Since there was no middle ground I created a PR that allowed for more control over these validation rules. This PR has since been released in Laravel Sanctum 2.11.0.

Let's have a look at how you can build your own custom validation rules.

Registering a custom validation with Sanctum

To register a custom validation we can instruct Sanctum to use a callable via the Sanctum::authenticateAccessTokensUsing() method. You should call this method in the boot() method of one of your service providers. The callable will contain your custom logic, and will typically be:

  • A callback function
  • An __invoke-able class
  • A (method on a) service from the IoC container

In these examples we'll use a callback function, and register them in the AppServiceProvider::boot() method.

use Laravel\Sanctum\PersonalAccessToken;
use Laravel\Sanctum\Sanctum;

class AppServiceProvider
{
    // ...
    public function boot()
    {
        // ...
        Sanctum::authenticateAccessTokensUsing(
            static function (PersonalAccessToken $accessToken, bool $is_valid) {
               // Your custom logic goes here
            }
        );
    }
}

As you can see, the callable receives the provided access token model instance, as well as a boolean indicating whether the Guard from Sanctum deemed this token valid.

Tip: If the Guard could not find the provided access token, the callback method will not be triggered. So our callable will always receive an instance of the provided access token.

Tip 2: The access token model does not have to be an instance of PersonalAccessToken, because you can set a different model by using the Sanctum::usePersonalAccessTokenModel() method.

Now that we can add our own validation, let's look at a couple of useful examples.

Single-use access tokens

You might want to provide an access token that can be used only once and has a limited scope. So lets say, when our token has a read:once ability, we only want this token to be used once.

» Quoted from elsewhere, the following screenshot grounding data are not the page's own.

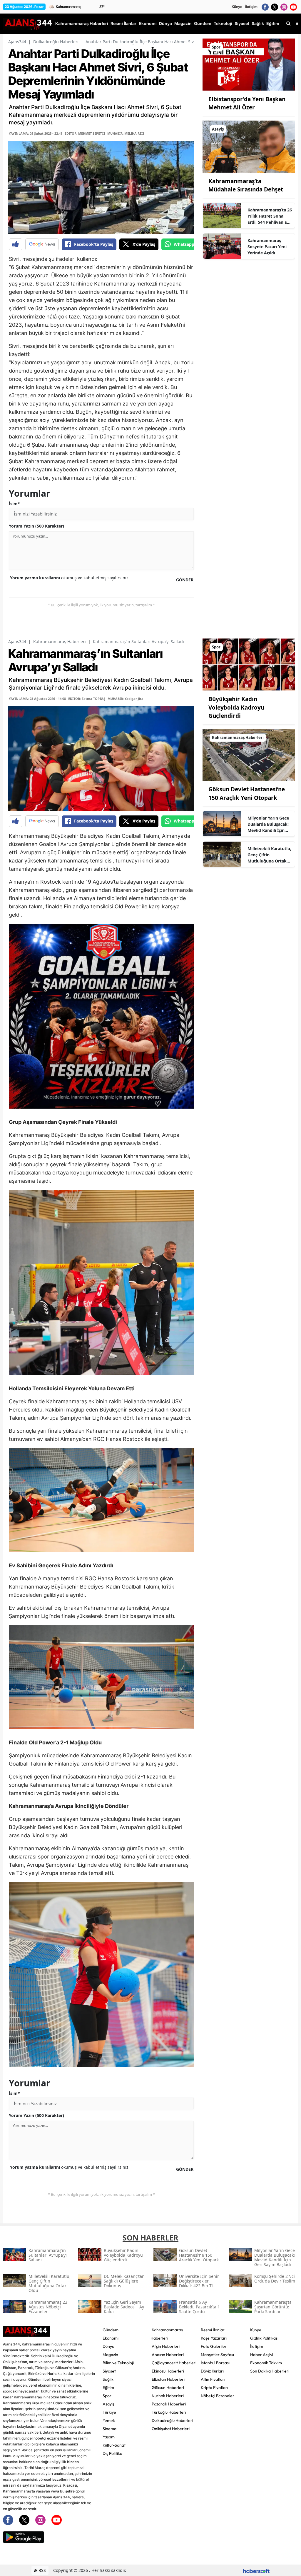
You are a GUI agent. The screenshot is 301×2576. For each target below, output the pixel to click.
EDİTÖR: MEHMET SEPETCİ (85, 133)
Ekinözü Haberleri (168, 2371)
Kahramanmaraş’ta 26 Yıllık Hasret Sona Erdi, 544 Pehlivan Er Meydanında (270, 216)
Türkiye (109, 2412)
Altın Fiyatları (213, 2379)
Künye (237, 6)
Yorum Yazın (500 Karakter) (36, 526)
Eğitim (108, 2387)
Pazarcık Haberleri (169, 2404)
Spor (107, 2395)
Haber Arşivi (261, 2354)
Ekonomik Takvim (266, 2362)
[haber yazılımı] (256, 2570)
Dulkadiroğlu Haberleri (55, 41)
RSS (41, 2570)
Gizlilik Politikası (264, 2338)
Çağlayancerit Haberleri (174, 2362)
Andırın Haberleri (168, 2354)
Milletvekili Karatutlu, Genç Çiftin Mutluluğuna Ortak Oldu (269, 855)
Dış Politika (112, 2453)
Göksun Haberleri (168, 2387)
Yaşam (109, 2437)
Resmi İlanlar (213, 2330)
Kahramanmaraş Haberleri (59, 641)
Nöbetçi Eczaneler (217, 2395)
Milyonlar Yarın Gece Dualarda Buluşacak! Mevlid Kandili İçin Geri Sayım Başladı (268, 824)
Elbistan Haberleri (168, 2379)
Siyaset (109, 2371)
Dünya (108, 2346)
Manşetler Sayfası (217, 2354)
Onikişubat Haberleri (171, 2428)
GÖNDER (184, 580)
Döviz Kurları (212, 2371)
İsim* (14, 503)
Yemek (109, 2420)
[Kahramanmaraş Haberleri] (249, 754)
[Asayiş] (249, 146)
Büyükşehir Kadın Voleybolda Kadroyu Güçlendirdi (236, 707)
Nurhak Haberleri (168, 2395)
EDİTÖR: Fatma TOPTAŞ (86, 698)
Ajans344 (17, 41)
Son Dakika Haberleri (269, 2371)
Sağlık (108, 2379)
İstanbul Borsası (215, 2362)
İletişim (251, 6)
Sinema (109, 2428)
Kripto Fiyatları (214, 2387)
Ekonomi (110, 2338)
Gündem (110, 2330)
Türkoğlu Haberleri (169, 2412)
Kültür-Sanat (114, 2445)
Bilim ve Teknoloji (118, 2362)
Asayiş (108, 2404)
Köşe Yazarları (214, 2338)
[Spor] (249, 64)
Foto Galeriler (214, 2346)
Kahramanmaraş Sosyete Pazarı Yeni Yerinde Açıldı (267, 247)
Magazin (110, 2354)
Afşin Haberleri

Sanctum::authenticateAccessTokensUsing(
    static function (PersonalAccessToken $accessToken, bool $is_valid) {
        if (!$accessToken->can('read:once')) {
            return $is_valid; // We keep the current validation.
        }

        return $is_valid && $accessToken->last_used_at === null;
    }
);

After making sure the token has the read:once ability, the callback does two simpel checks:

  • Does Sanctum deem this token valid?
  • Is the last_used_at value still empty (indicating it has not been used yet)?

If both of these checks pass, the token is valid. Otherwise, it was already invalid, or it has been used before.

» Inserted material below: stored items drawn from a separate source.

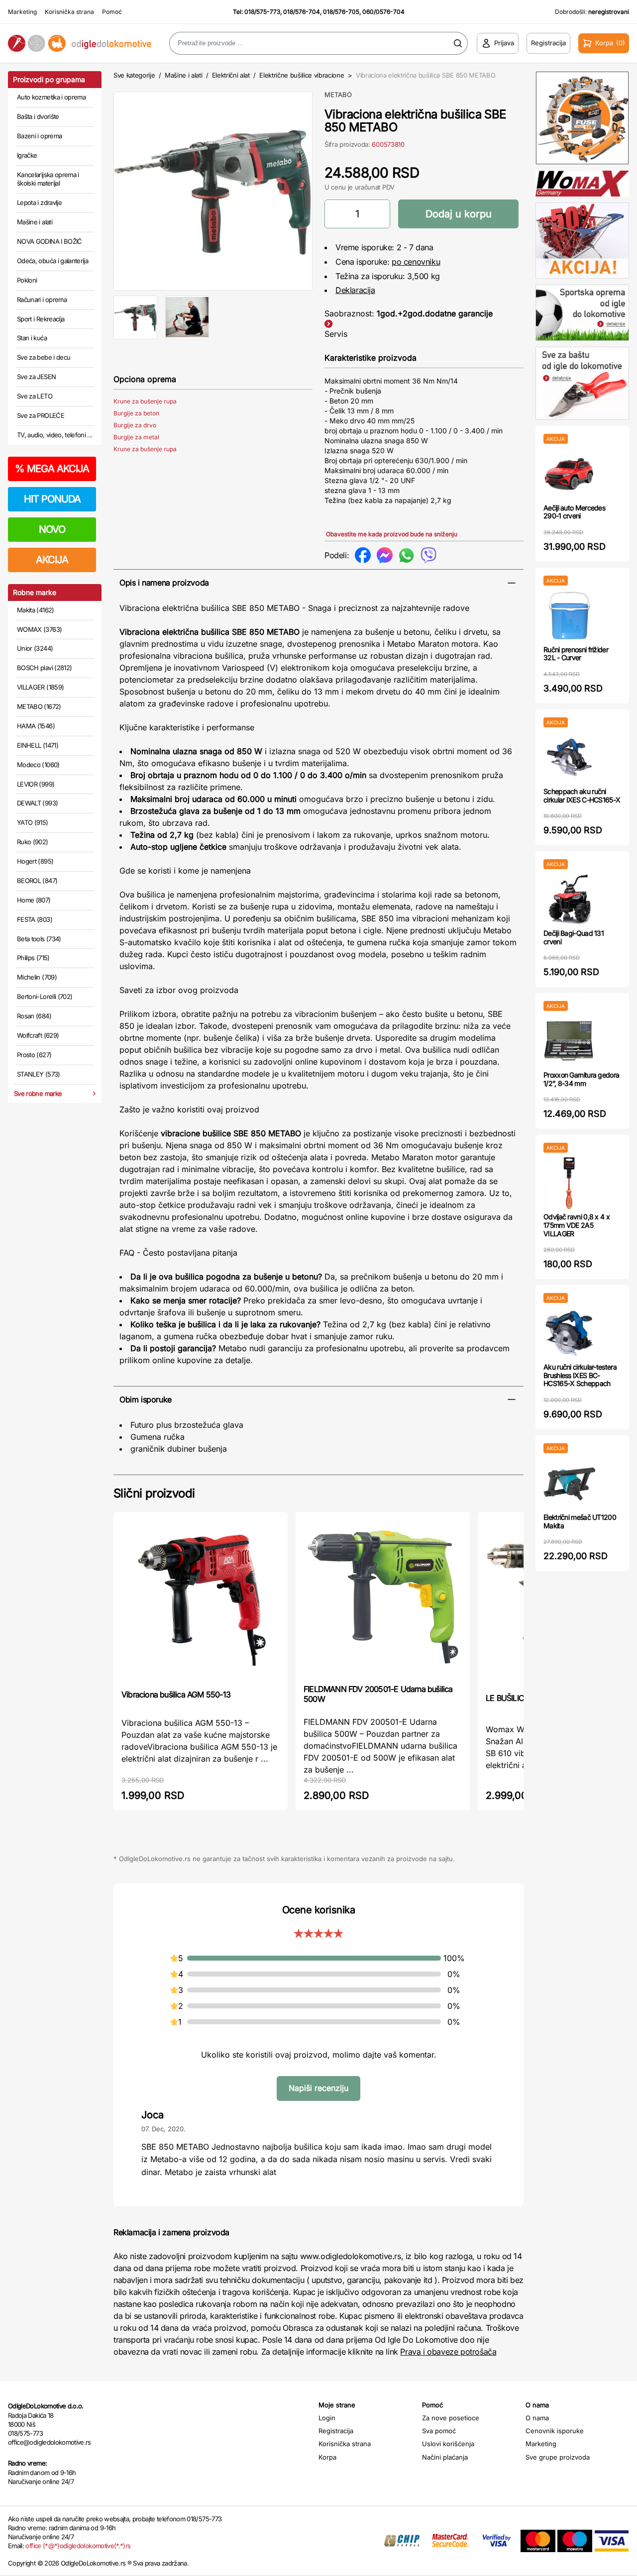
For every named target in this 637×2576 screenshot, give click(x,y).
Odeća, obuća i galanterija (52, 261)
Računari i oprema (42, 299)
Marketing (22, 11)
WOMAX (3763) (39, 629)
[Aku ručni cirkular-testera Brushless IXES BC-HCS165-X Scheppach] (569, 1333)
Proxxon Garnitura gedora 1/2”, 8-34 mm (581, 1079)
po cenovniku (416, 262)
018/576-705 (341, 11)
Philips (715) (33, 958)
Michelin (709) (37, 977)
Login (326, 2418)
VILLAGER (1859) (40, 687)
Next (329, 189)
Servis (335, 334)
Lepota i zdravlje (39, 202)
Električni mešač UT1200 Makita (579, 1521)
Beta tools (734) (39, 939)
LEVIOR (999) (35, 784)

To hand out these tokens, you can create them like this:

return $user->createToken('token-name', ['read:once'])->plainTextToken;

Short-lived tokens with variable lifetimes

Obviously you can already create short-lived tokens in Sanctum by default; the only drawback is that every token has to be short-lived. However, we can now create short-lived tokens while also using limitless tokens.

Using the same approach as before, we are going to create a token with a read:limited ability. Those tokens are allowed to be used for 30 minutes.

Sanctum::authenticateAccessTokensUsing(
    static function (PersonalAccessToken $accessToken, bool $is_valid) {
        if (!$accessToken->can('read:limited')) {
            return $is_valid;
        }

        return $is_valid && $accessToken->created_at->gt(now()->subMinutes(30));
    }
);

We're doing almost the same check, but now we make sure our token was created within the last 30 minutes. Otherwise, it isn't valid.

Endless possibilities

These two examples are very simple, but the possibilities for (re)validating your access tokens are almost limitless now. I would recommend using a dedicated class for these rules to keep your boot() method clean.